文献类型： 中文期刊

作者： 蒙亚琦 ¹ ; 姚旭东 ¹ ; 任秀美奥 ¹ ; 郭延华 ² ; 唐红 ² ; 张译元 ² ; 王立民 ² ; 周平 ¹ ;

作者机构： 1.石河子大学动物科技学院

2.新疆农垦科学院省部共建绵羊遗传改良与健康养殖国家重点实验室

关键词： 绵羊;成纤维细胞生长因子5（FGF5）;单碱基编辑

期刊名称： 中国畜牧兽医

ISSN： 1671-7236

年卷期： 2021 年 010 期

页码： 3533-3544

收录情况： 北大核心

摘要： 研究旨在利用单碱基编辑技术定点修饰绵羊（Ovis aries）成纤维细胞生长因子5（fibroblast growth factor 5,FGF5）基因第1外显子以引入终止密码子,获得定点编辑类型的绵羊胚胎,为培育具有长毛性状的绵羊提供试验材料。首先设计合成4个单导向RNA（single guide RNA,sgRNA）寡核苷酸链（sgRNA-T1～sgRNA-T4）,构建4组不同的重组表达载体;将构建好的pGL3-U6-sgRNA-PGK-puromycin和pCMV-AncBE4max-P2A-GFP质粒以共转染的方法分别转入4组绵羊成纤维细胞,随后用Cruiser^TM酶对转染的细胞进行活性检测并在胚胎水平进行测序验证。结果显示,sgRNA-T1和sgRNA-T4组细胞的PCR产物可被Cruiser^TM酶酶切,且测序结果表明都具有靶向效果,编辑效率分别为68.75%和47.37%。利用显微注射技术将不同浓度的AncBE4max mRNA与有效sgRNA混合注射到绵羊孤雌激活胚胎中,并检测胚胎卵裂率、囊胚率和编辑效率,结果显示,胚胎水平的最佳注射浓度组合为AncBE4max（ng/μL）∶sgRNA（ng/μL）=100∶50,从该浓度组中随机挑选的单枚胚胎测序结果显示,引入终止密码子的编辑效率为80%。
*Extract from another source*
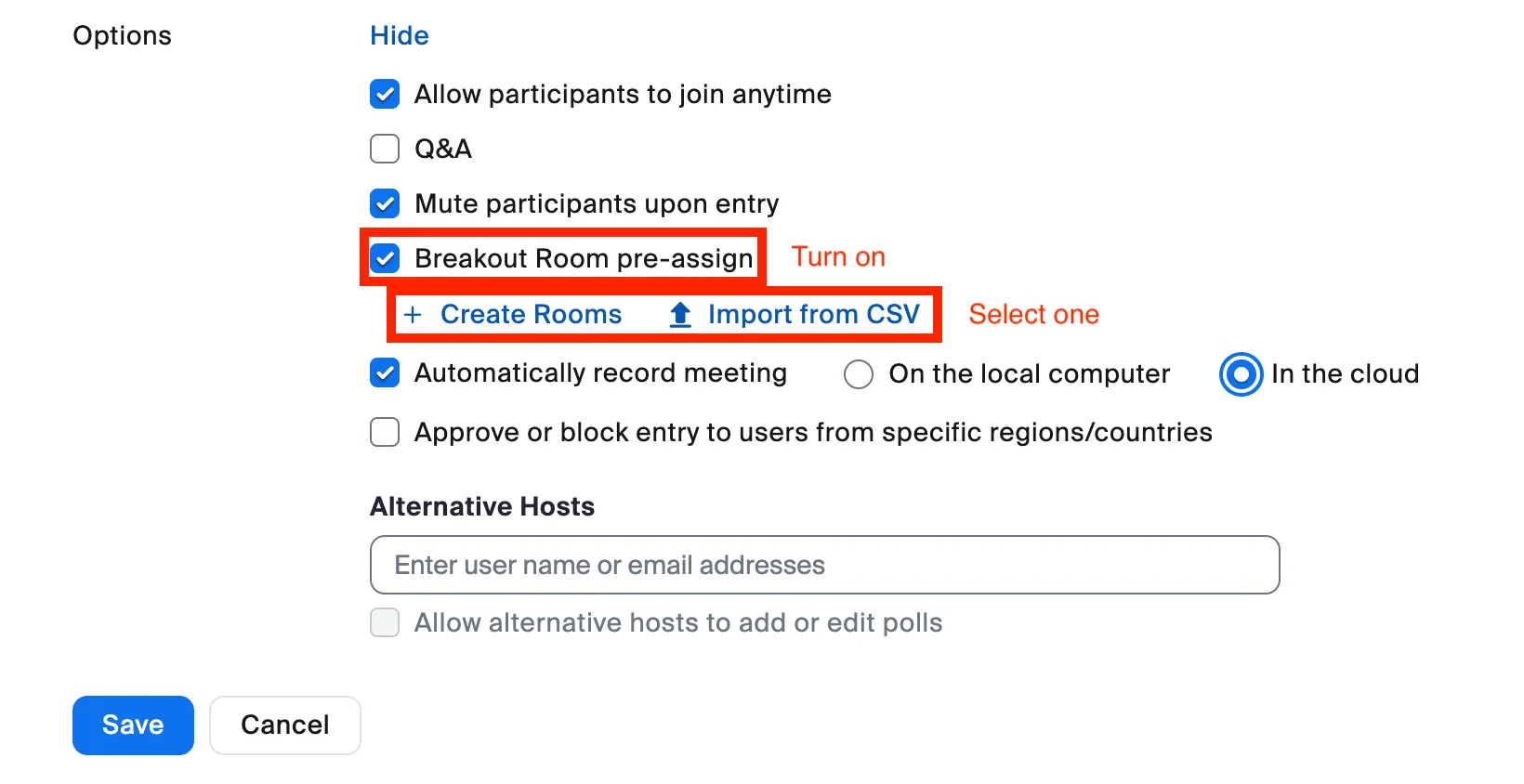Image resolution: width=1524 pixels, height=784 pixels.
Task: Disable the Automatically record meeting checkbox
Action: (x=385, y=373)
而sgRNA-T1在不同浓度组合的注射胚胎中均未检测到编辑。本研究针对FGF5基因的第1外显子,通过在成纤维细胞转染表达载体,成功筛选到高效靶向绵羊FGF5基因的2个sgRNA（T1、T4）;通过显微注射绵羊孤雌激活胚胎,成功在胚胎上实现FGF5基因第1外显子打靶位点C→T的转变,为后期FGF5基因定点编辑羊的生产奠定基础。